Feldman, Joseph; And Others
In 1974, the Supreme Court in "Milliken v. Bradley" blocked a major effort to desegregate isolated urban areas by establishing stringent legal standards that made it very difficult for plaintiffs to include suburbs in desegregation remedies. Three years later a second Milliken decision (Milliken II) authorized lower Federal courts to order state governments to pay for curing the educational harms of racial segregation. Millions of dollars have been spent on Milliken II orders but there has been little serious study of the results. Researchers from the Harvard Project on School Desegregation examined four school districts that have implemented significant compensatory education plans in segregated schools and found that the promises of the Milliken II decision have not been fulfilled. The segregated, or resegregated schools, have usually gained only programs that the district wanted to implement anyway, and no real accountability for improvement has been required. The rights of intentionally segregated children seem to have been traded for temporary increases in district funding. The districts studied are (1) Detroit (Michigan); (2) Little Rock (Arkansas); (3) Prince George's County (Maryland); and (4) Austin (Texas). Eight charts illustrate the discussion. (SLD)

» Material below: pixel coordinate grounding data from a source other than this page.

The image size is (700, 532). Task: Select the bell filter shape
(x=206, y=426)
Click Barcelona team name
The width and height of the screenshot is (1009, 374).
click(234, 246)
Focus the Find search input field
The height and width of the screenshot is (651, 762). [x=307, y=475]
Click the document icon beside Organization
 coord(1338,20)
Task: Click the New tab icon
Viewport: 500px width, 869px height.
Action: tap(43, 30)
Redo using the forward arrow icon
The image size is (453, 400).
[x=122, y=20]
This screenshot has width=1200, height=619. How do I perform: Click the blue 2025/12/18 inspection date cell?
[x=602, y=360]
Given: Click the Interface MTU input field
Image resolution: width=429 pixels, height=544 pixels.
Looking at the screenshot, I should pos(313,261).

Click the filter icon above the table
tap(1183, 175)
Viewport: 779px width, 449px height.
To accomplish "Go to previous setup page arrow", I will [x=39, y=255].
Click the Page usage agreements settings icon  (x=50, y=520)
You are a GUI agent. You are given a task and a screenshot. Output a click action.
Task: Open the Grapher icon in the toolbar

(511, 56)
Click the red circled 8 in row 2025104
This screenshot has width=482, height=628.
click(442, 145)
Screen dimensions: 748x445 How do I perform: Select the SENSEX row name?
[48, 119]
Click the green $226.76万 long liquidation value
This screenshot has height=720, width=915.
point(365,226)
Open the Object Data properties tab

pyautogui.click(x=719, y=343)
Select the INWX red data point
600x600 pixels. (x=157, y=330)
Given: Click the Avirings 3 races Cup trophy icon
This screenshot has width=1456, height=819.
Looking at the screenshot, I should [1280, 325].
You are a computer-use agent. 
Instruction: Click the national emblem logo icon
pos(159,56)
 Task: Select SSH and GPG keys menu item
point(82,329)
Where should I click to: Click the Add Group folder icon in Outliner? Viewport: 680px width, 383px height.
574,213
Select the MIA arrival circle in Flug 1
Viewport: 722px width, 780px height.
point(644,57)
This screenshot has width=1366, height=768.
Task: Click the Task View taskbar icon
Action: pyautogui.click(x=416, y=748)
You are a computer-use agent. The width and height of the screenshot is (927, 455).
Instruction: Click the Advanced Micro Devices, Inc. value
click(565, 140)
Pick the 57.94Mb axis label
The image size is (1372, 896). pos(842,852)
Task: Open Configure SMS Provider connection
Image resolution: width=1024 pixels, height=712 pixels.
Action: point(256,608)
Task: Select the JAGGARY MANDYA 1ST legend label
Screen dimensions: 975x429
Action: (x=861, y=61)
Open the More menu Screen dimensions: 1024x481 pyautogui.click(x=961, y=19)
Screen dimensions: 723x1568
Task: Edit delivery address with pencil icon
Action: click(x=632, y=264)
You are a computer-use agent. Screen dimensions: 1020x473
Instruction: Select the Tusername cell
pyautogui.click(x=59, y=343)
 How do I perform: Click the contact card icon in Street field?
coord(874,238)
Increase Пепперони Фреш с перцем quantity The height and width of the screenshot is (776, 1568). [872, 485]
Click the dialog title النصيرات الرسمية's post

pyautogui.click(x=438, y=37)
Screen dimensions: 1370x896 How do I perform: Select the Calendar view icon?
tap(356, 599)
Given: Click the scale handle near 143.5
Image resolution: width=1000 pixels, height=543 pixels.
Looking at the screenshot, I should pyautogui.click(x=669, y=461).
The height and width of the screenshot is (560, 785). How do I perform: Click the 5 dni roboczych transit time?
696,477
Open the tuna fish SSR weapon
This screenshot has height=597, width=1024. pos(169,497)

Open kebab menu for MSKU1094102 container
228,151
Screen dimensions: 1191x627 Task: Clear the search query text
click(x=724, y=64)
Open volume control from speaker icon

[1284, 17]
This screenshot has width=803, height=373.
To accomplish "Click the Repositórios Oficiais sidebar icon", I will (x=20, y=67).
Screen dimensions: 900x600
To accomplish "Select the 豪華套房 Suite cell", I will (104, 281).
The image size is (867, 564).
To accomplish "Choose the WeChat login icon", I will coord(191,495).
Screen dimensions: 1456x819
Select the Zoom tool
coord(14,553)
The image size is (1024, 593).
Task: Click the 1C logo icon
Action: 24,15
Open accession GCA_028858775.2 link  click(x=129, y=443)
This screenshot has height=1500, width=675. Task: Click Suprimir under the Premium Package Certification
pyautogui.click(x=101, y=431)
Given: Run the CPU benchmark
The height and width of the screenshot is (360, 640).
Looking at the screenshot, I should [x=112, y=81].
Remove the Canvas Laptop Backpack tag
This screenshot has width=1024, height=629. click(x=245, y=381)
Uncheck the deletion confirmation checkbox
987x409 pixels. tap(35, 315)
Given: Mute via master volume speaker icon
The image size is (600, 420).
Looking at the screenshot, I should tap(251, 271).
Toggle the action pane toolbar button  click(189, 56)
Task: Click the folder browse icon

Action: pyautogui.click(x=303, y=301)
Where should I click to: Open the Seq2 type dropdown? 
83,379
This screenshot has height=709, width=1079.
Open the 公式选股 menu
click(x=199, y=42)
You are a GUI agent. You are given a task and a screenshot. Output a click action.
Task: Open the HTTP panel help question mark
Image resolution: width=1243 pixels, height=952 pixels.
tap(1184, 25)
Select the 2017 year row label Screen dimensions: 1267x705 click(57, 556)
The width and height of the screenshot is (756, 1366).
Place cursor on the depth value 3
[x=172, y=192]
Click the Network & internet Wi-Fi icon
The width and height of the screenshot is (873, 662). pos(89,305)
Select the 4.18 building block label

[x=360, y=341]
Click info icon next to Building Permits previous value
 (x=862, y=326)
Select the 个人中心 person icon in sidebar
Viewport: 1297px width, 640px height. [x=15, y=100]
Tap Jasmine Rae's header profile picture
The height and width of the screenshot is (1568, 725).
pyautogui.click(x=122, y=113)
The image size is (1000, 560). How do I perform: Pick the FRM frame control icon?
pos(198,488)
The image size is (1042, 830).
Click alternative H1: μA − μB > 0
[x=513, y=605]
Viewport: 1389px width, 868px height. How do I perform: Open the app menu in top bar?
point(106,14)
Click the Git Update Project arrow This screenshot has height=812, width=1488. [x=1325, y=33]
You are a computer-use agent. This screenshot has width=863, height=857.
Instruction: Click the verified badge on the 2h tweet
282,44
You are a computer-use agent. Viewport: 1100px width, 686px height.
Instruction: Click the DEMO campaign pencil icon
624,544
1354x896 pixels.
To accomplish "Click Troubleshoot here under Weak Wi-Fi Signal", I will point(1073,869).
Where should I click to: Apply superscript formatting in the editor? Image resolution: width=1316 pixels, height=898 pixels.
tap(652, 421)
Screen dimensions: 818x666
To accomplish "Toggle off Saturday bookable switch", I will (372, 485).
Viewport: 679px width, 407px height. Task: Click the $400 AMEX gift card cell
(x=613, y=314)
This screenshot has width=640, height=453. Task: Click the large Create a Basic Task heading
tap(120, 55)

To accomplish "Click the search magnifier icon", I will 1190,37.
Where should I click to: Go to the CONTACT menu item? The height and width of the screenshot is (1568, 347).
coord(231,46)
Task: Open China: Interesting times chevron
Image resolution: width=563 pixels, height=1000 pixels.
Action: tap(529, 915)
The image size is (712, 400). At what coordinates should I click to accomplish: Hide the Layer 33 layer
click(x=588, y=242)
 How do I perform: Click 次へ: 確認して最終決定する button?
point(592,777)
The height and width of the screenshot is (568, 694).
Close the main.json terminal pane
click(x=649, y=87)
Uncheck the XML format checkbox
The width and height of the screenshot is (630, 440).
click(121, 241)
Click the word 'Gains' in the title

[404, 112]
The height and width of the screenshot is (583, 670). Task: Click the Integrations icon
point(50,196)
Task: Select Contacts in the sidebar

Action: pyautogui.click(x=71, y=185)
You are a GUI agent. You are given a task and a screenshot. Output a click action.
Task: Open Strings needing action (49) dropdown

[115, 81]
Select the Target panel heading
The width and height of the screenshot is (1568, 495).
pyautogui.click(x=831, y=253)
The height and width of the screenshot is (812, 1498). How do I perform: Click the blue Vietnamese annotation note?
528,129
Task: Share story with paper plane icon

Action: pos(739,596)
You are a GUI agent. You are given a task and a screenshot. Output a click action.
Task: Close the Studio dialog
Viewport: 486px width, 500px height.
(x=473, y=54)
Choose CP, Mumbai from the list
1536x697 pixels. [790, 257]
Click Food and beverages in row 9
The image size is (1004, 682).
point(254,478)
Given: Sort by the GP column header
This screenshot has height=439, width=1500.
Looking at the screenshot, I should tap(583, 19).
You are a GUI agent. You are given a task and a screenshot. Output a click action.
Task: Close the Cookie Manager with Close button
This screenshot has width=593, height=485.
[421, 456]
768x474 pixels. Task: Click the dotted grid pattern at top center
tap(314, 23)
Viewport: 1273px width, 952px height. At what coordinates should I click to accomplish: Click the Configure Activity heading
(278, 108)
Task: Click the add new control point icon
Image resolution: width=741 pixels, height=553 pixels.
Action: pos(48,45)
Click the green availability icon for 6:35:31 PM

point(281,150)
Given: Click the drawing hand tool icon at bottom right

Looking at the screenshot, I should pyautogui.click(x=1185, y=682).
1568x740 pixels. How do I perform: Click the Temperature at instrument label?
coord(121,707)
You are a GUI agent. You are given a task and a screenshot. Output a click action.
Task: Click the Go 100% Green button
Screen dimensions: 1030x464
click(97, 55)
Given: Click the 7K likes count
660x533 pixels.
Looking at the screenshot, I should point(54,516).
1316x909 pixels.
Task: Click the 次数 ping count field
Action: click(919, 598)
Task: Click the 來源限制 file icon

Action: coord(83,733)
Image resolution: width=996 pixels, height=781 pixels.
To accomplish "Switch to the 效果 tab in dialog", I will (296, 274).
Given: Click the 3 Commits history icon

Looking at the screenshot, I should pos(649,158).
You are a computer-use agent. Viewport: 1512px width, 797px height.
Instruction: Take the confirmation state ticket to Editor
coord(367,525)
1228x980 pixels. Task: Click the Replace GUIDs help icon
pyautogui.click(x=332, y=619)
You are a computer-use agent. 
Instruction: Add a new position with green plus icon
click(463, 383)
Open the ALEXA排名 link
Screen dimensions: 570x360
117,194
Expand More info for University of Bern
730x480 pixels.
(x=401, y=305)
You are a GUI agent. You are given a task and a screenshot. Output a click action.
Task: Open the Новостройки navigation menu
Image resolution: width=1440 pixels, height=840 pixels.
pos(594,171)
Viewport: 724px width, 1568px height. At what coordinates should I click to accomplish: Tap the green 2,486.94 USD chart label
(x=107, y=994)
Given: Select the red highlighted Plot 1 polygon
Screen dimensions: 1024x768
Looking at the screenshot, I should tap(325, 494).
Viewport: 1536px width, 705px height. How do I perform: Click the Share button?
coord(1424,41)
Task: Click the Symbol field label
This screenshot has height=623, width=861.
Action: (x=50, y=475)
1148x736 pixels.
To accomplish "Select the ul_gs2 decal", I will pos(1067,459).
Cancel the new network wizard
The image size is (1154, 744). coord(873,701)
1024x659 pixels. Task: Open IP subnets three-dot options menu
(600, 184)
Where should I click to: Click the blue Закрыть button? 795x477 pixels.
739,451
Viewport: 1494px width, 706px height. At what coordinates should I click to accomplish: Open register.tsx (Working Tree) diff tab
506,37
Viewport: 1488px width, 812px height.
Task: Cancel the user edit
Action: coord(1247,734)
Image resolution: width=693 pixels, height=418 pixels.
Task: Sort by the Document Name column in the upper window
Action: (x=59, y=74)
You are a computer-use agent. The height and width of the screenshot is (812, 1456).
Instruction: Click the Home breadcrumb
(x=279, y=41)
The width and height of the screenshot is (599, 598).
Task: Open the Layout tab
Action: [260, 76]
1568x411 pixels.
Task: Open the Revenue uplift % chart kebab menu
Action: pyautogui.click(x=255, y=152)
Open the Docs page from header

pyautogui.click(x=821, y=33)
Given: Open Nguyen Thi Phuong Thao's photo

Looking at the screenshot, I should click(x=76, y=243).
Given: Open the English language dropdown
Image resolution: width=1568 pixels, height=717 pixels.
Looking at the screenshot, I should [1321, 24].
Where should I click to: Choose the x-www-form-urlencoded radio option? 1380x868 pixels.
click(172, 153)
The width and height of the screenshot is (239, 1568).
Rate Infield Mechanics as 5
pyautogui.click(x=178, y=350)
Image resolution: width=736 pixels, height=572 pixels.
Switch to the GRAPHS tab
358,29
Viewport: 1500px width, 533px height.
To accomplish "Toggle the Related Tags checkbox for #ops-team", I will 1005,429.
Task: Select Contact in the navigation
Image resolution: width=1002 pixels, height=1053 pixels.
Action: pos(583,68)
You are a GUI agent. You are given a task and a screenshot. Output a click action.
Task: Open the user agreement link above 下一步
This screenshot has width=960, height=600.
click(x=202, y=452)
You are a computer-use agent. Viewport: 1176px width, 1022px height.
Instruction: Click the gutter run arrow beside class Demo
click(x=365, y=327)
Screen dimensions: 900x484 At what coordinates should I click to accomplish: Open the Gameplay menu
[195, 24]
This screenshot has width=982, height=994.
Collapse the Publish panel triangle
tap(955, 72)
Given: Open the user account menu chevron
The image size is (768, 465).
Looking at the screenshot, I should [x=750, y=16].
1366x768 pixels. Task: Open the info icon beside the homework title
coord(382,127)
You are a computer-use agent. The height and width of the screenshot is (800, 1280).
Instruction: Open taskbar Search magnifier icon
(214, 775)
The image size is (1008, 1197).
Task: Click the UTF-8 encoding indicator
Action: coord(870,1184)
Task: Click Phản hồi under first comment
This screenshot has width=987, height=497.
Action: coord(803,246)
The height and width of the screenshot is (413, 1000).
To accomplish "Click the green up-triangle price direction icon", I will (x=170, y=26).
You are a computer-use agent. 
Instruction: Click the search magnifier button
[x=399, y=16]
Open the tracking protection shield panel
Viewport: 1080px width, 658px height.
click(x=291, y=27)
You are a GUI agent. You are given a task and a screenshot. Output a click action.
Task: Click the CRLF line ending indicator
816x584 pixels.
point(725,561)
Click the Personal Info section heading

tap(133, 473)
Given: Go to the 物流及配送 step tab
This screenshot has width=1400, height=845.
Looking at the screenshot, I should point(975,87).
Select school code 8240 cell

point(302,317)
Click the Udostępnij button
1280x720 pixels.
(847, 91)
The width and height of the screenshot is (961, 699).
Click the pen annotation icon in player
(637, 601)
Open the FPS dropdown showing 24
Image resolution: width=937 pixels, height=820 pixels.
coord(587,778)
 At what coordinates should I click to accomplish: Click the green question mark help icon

Descriptors: Accountability, Compensatory Education, Court Litigation, Desegregation Effects, Desegregation Litigation, Desegregation Plans, Educationally Disadvantaged, Elementary Secondary Education, Equal Education, Racial Composition, School Desegregation, School Districts, School Resegregation, Urban Areas, Urban Schools
Harvard Project on School Desegregation, 40 Holworthy St., Cambridge, MA 02138.
Publication Type: Reports - Evaluative
Education Level: N/A
Audience: N/A
Language: English
Sponsor: Spencer Foundation, Chicago, IL.; Andrew W. Mellon Foundation, New York, NY.
Authoring Institution: Harvard Univ., Cambridge, MA. Graduate School of Education.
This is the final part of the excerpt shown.